# INPUT DATA:
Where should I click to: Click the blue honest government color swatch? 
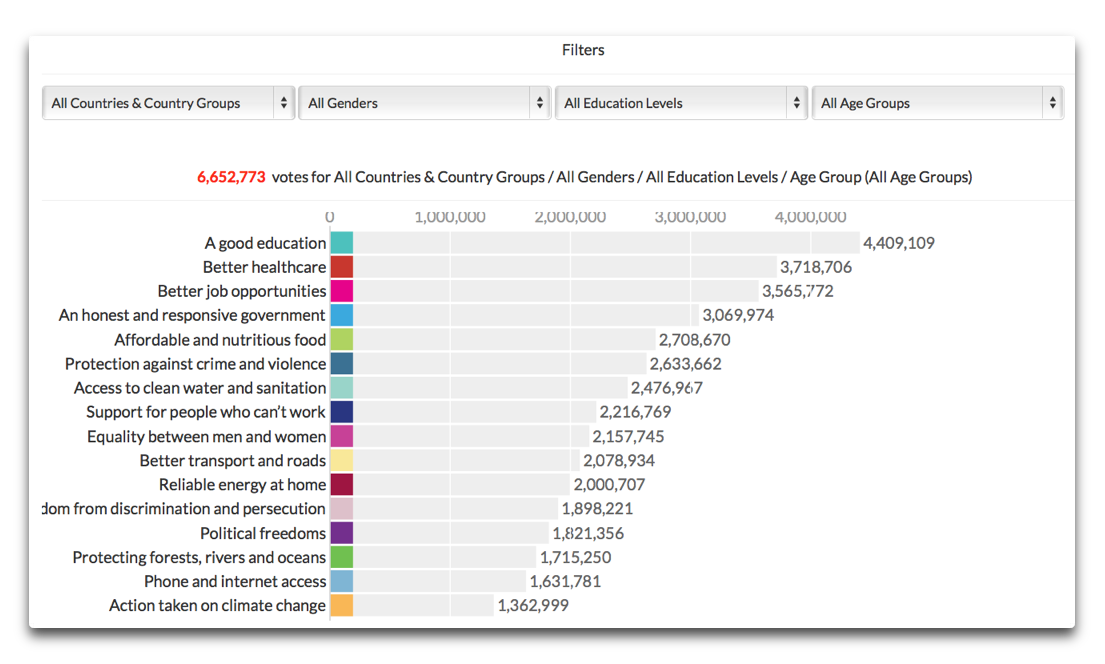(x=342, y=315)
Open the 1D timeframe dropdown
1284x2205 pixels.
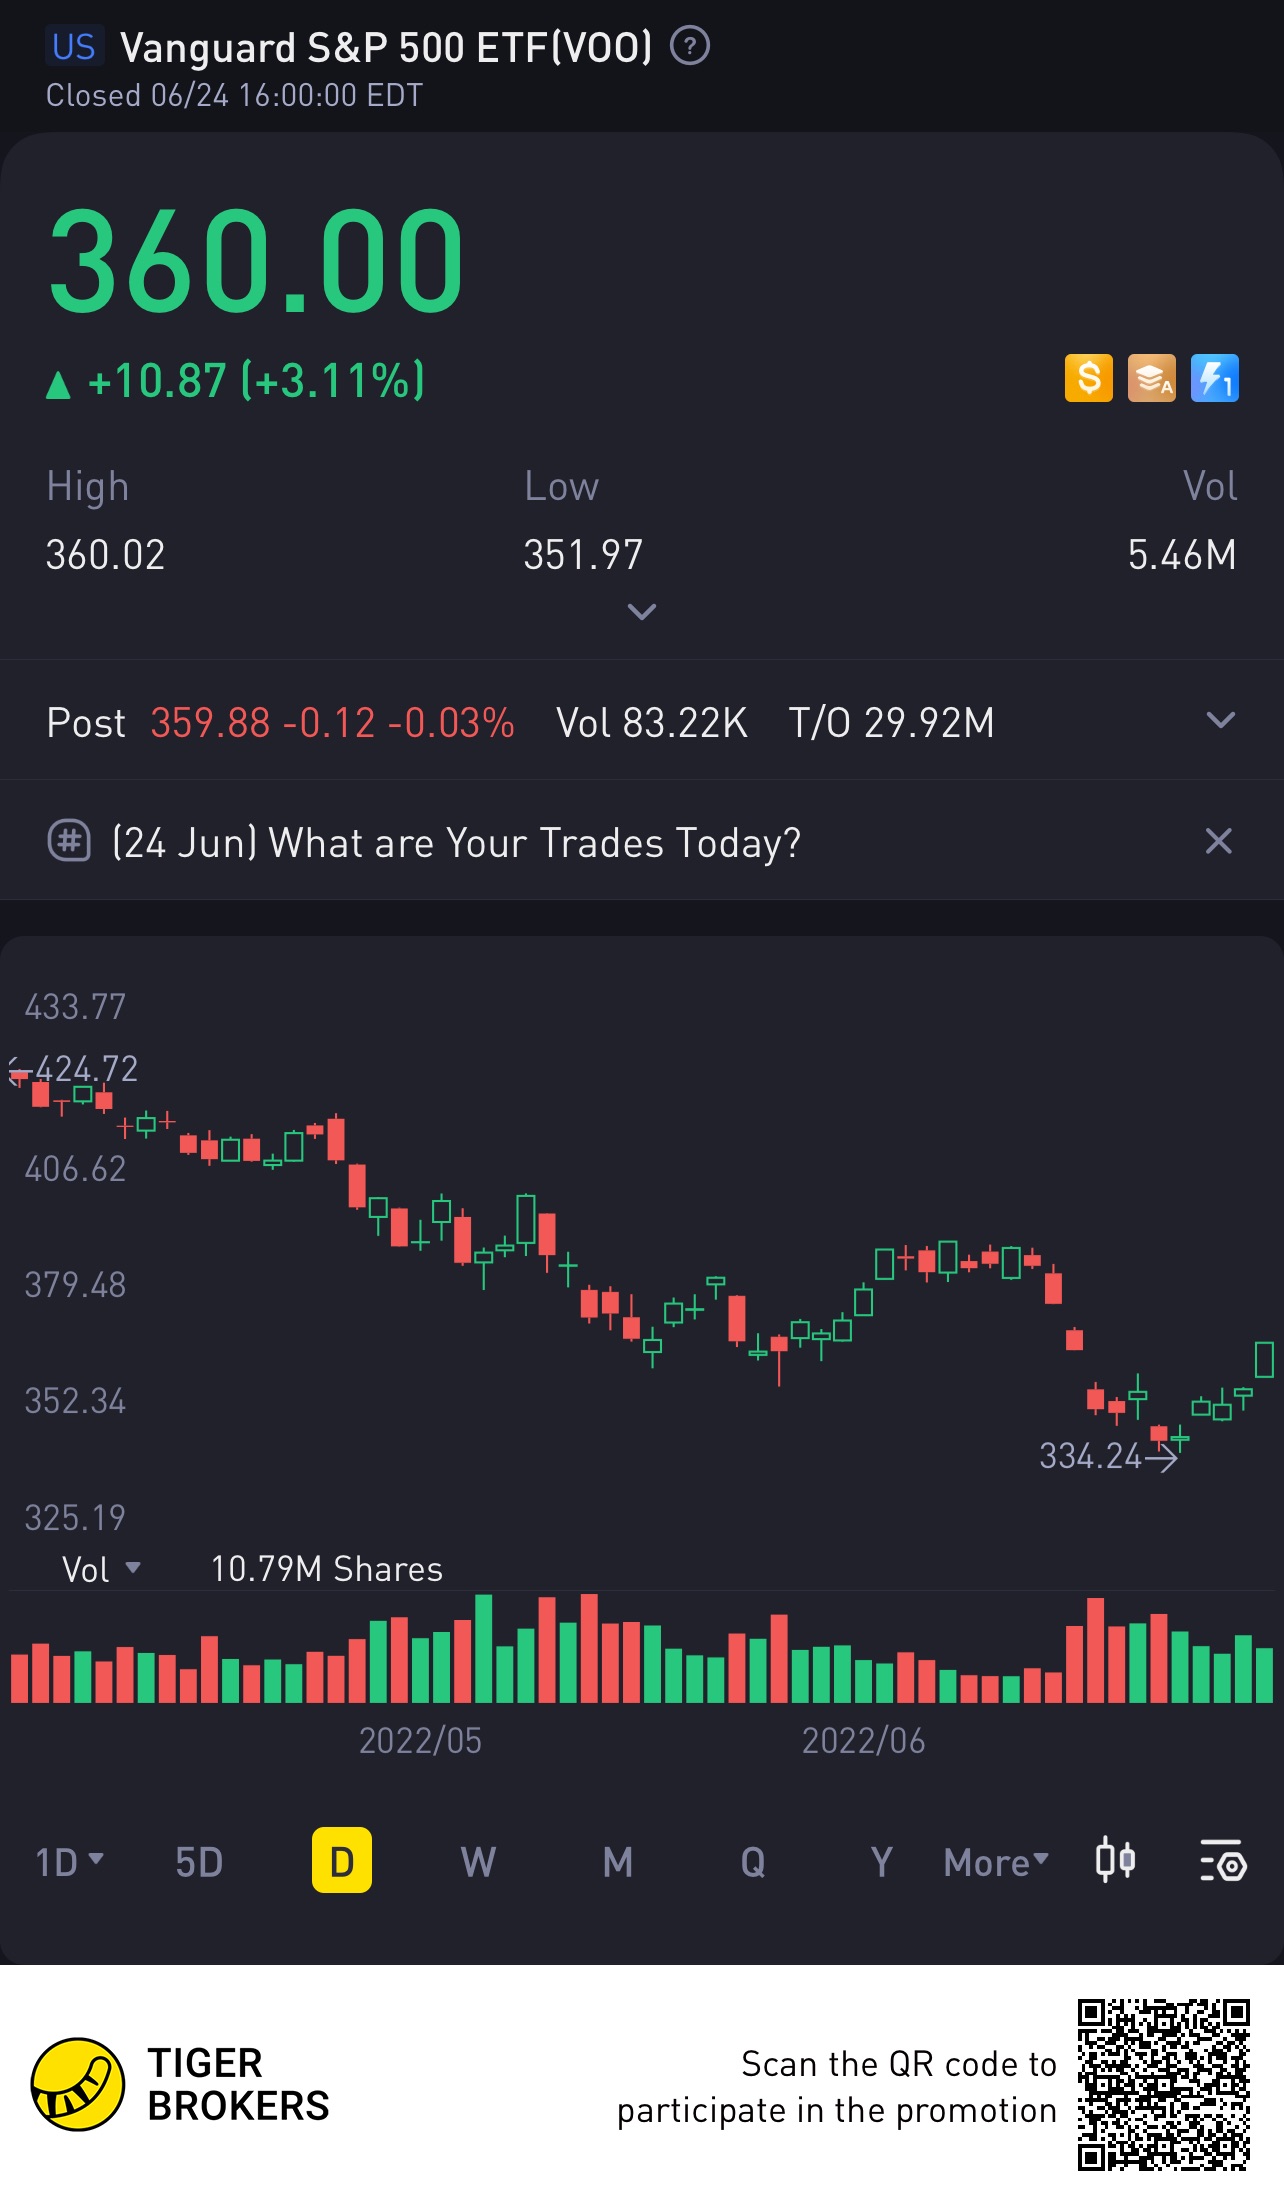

--

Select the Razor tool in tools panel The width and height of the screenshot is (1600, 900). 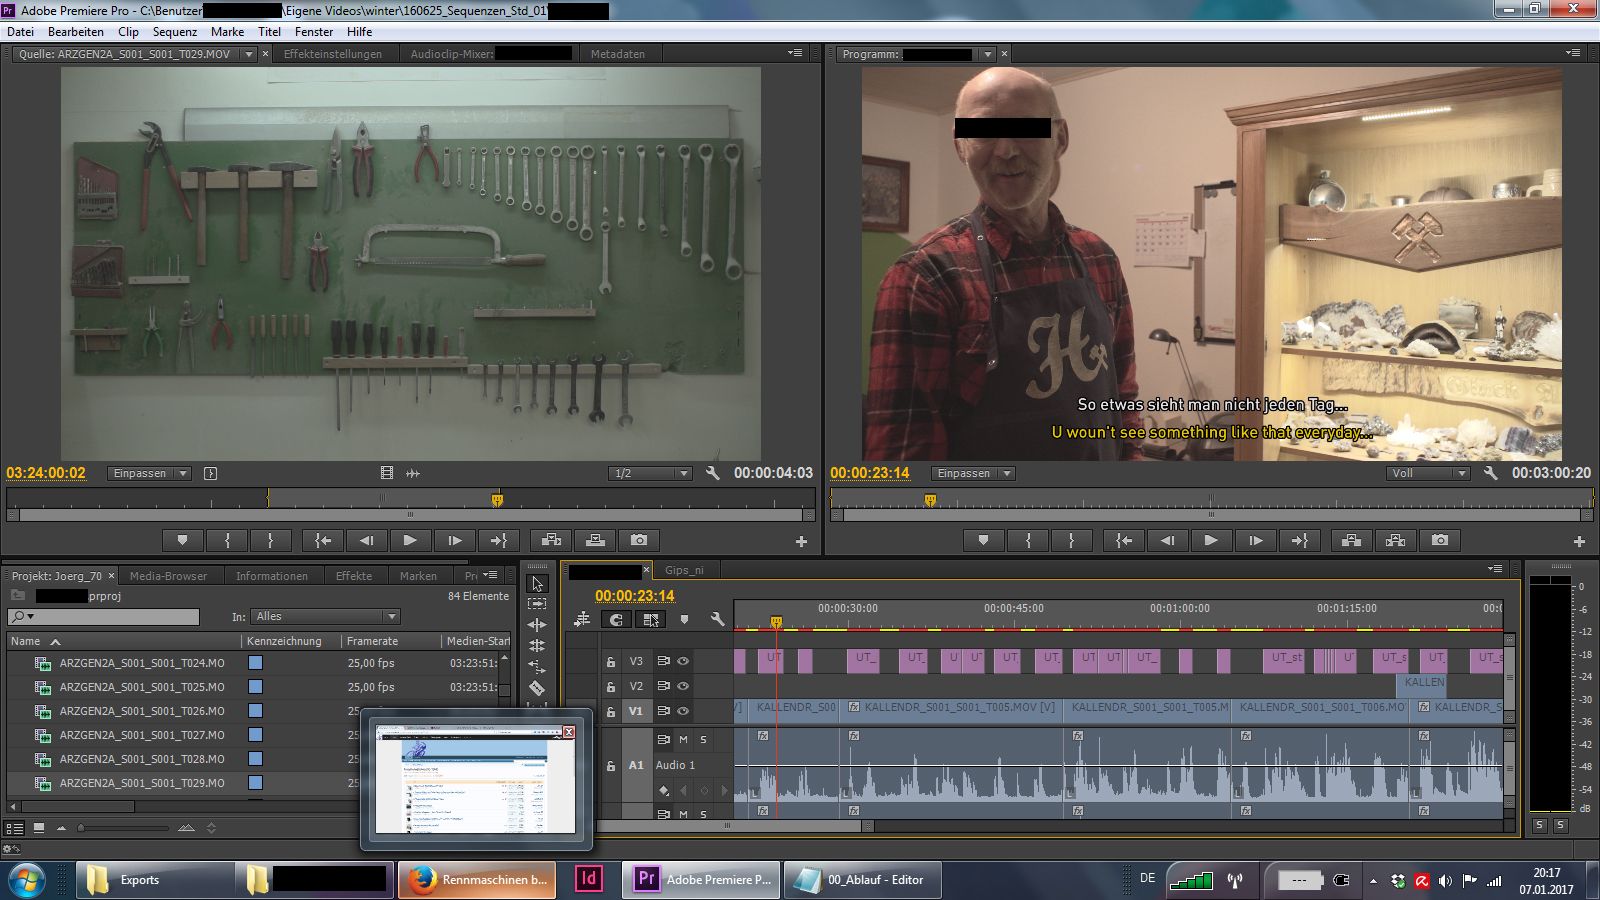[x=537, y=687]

# DIRECTIONS FOR THIS TASK:
Given the records above, return exactly the lines starting at the line containing "Open the 1D timeframe dropdown" and ending at the line containing "1284x2205 pixels.", including both.

# ANSWER BOX:
Open the 1D timeframe dropdown
1284x2205 pixels.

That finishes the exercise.